When creating new products is when patterns become useful. “Your company with smart meters wants to do something with blockchain? IoT data collection, a data registry, a payment flow and a control module would allow you to open and close the meters according to payments, we did bits of this for X, Y and Z”. “You want a crypto powered food market? You need your own cryptocurrency but then you have options for decentralized and centralized markets, let’s have a look”.

I do blockchain. With blocks.

Breaking down solutions into general patterns allows you to think quickly about what the technology opportunities are for a specific use case and guide your discussions with the business owners. This is very important for the architect, you need to explain to the business side what your proposal is in terms that they understand, and breaking it down is helpful for everyone.

Write about everything that you learn

I used to read in architect role descriptions I needed to show thought leadership. No idea what that actually meant. I also had always wanted to write stuff, but didn’t have much to say. It’s quite amazing how these two things came together to become a pillar of my job.

I would be kicked off to the street if I would write my articles with this.

As an architect you are perceived as a leader, but this is not true at the start of a project. For the first few iterations you are learning from the business and technology sides so that you can propose solutions. You will need to be a leader when those iterations reach an end without satisfying everyone and you need to broker a compromise between stakeholders..

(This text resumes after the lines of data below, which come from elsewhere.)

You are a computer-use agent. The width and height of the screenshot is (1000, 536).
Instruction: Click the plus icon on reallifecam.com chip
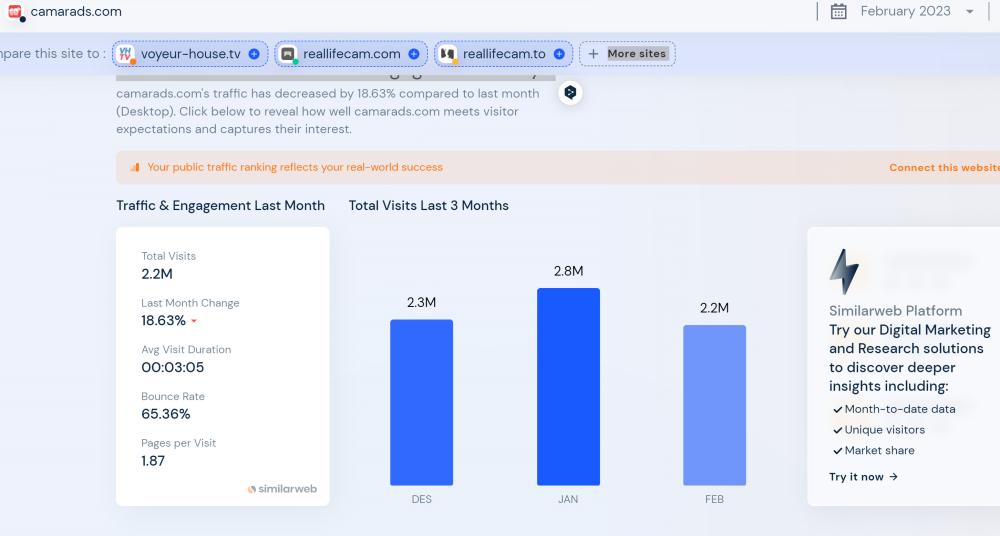click(413, 54)
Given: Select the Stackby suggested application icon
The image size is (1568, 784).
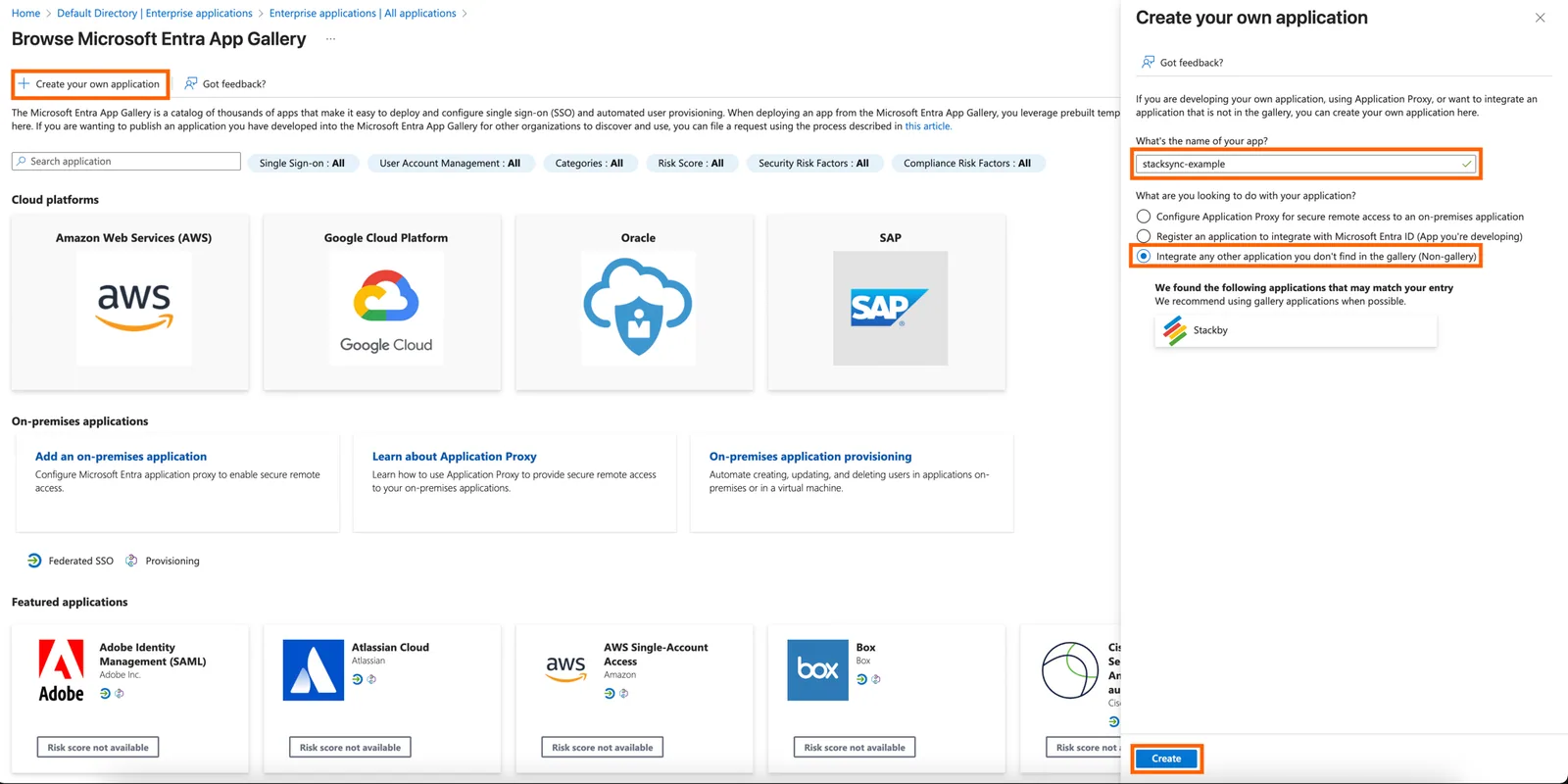Looking at the screenshot, I should tap(1175, 330).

By writing frequently not only you refine your own thinking and arguments, but those articles also work as some proof that you know what you are talking about. You don’t want people to follow you blindly, and you definitely don’t want to use the argument that you know your stuff and others should shut up, but first impressions are important, and often what you write are those first impressions.

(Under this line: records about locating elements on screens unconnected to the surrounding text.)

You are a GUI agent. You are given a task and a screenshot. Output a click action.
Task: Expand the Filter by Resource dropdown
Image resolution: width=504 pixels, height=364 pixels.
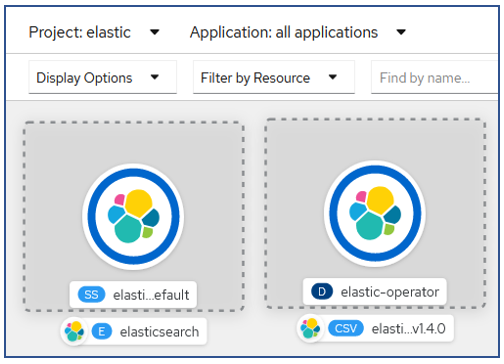click(274, 77)
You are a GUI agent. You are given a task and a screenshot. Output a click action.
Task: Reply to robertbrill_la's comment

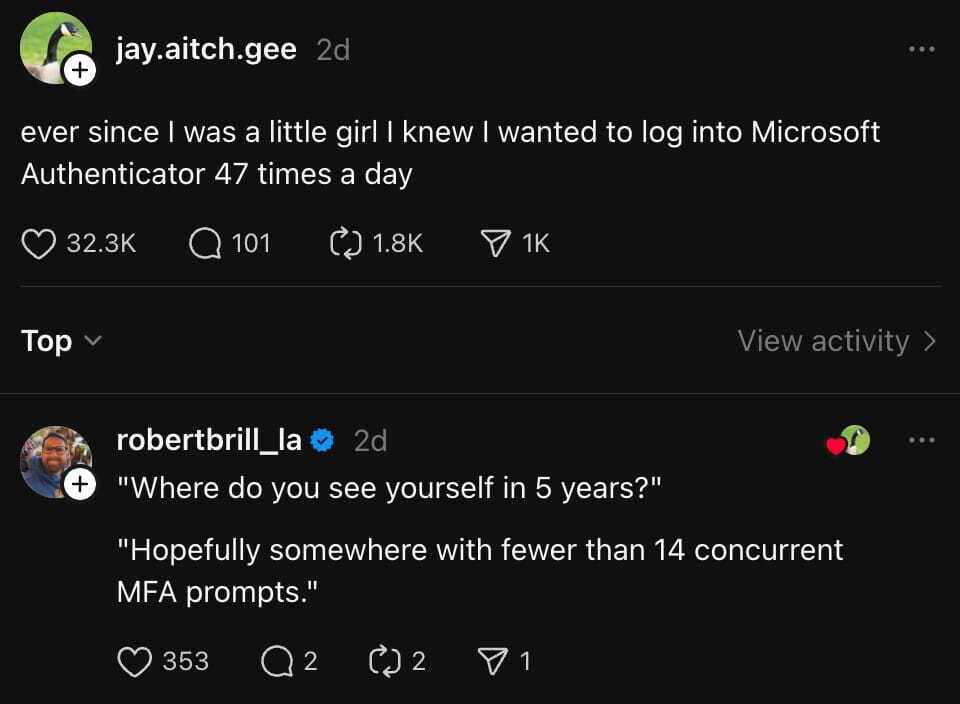pyautogui.click(x=275, y=661)
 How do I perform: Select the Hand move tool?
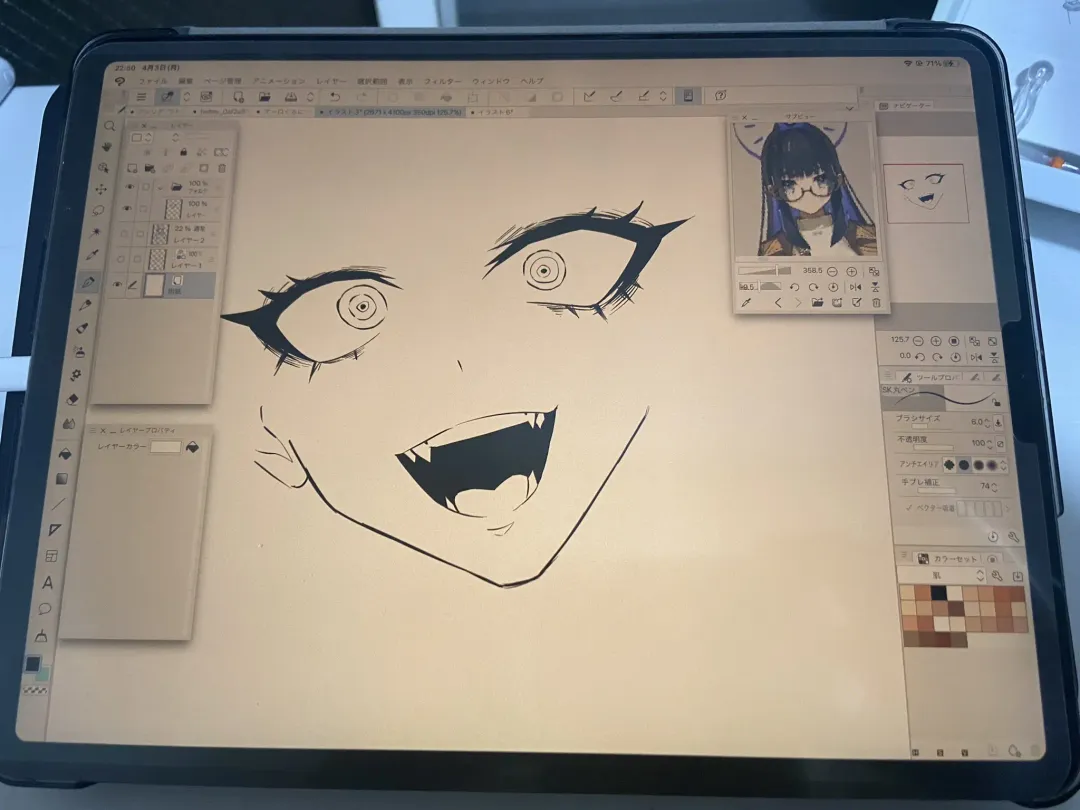106,147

The other benefit that learning to write has on your job as an architect, is that all my projects are delivered in a written form. There might be code and there are lots and lots of talking, but at the end, there is always some text that is taken to far places. It makes it into the whitepaper, it gets distilled into two-pagers and pitches. I write a lot now, and it becomes easier and easier. It is definitely one of my main skills today.


As an architect for an up and coming software development firm I’ve designed dozens of blockchain solutions with different degrees of detail and success. It took me 80 hours to feel that I had an idea of blockchain and to start designing solutions. For the thousand next hours the learning pace only accelerated.

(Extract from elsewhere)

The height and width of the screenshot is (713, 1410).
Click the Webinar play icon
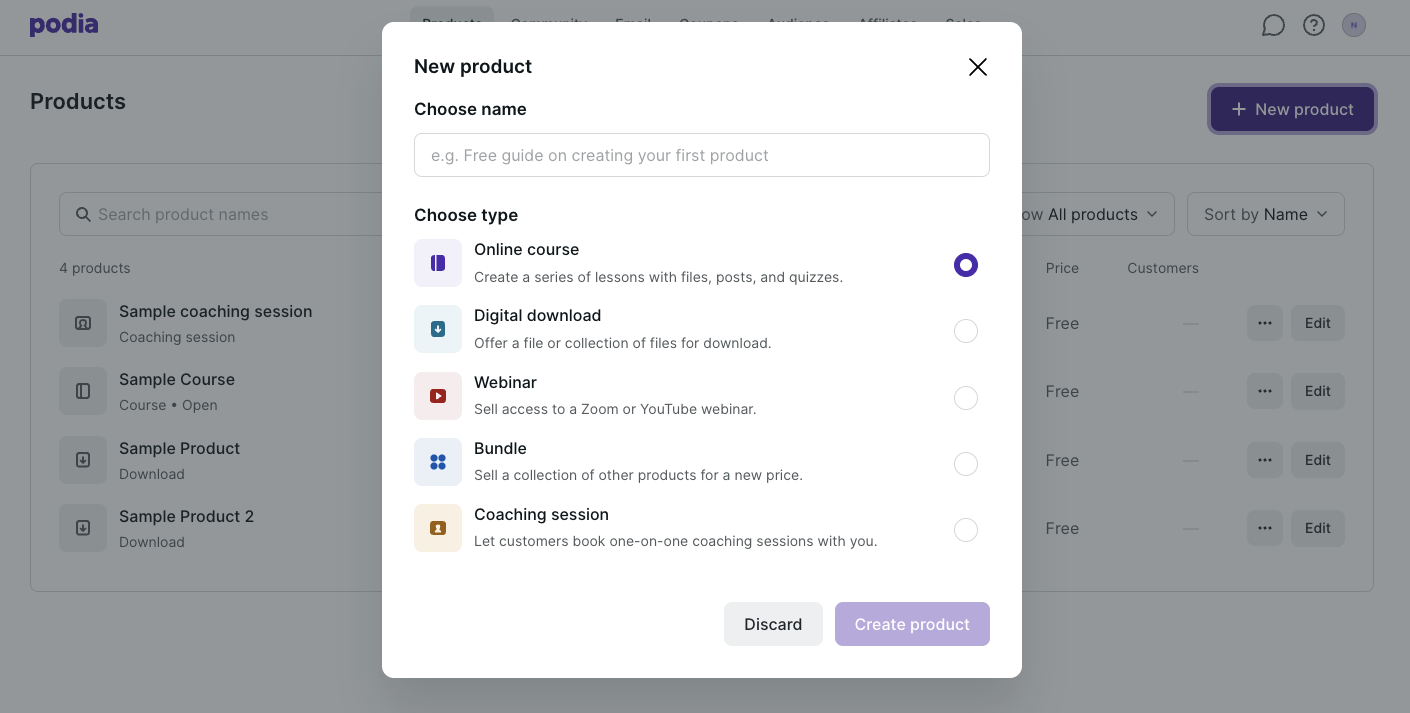(x=438, y=396)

If you want my advice on how to become a better blockchain architect, I’d suggest you do the following:

  • Make sure you have a steady stream of projects coming in. Each project is a learning opportunity. Paying clients, open source collaborations and your own projects are all acceptable options. Try not to get stuck in 3 projects a year as it happened to me before.
  • Surround yourself with people that are more capable than you. If you are part of a team, or of many teams, you will be able to specialize on the architecture and to get a broader view of the world.
  • If you want to get nerdy, choose smart contract development over other technical skills. All skillsets are important, but for blockchain the smart contracts are the closest technological component to the business logic, and the most likely to be useful in closing the gap between business plans and technology opportunities.
  • Try to make sense of things. I tried my hand at developing a Tokenomics Framework. I tried my hand at creating Design Patterns. Every day, try to find new ways of classifying information and the things that you do. A high level vision is key.
  • Write what you learn, whether anyone reads it or not. You need to be able to express yourself clearly in many different registries, depending on who your audience is. You need to feel comfortable having many pages of text to write.

It’s been a hell of a ride. Thanks for reading all this, and please feel free to comment and continue the conversation. I’m always happy to help.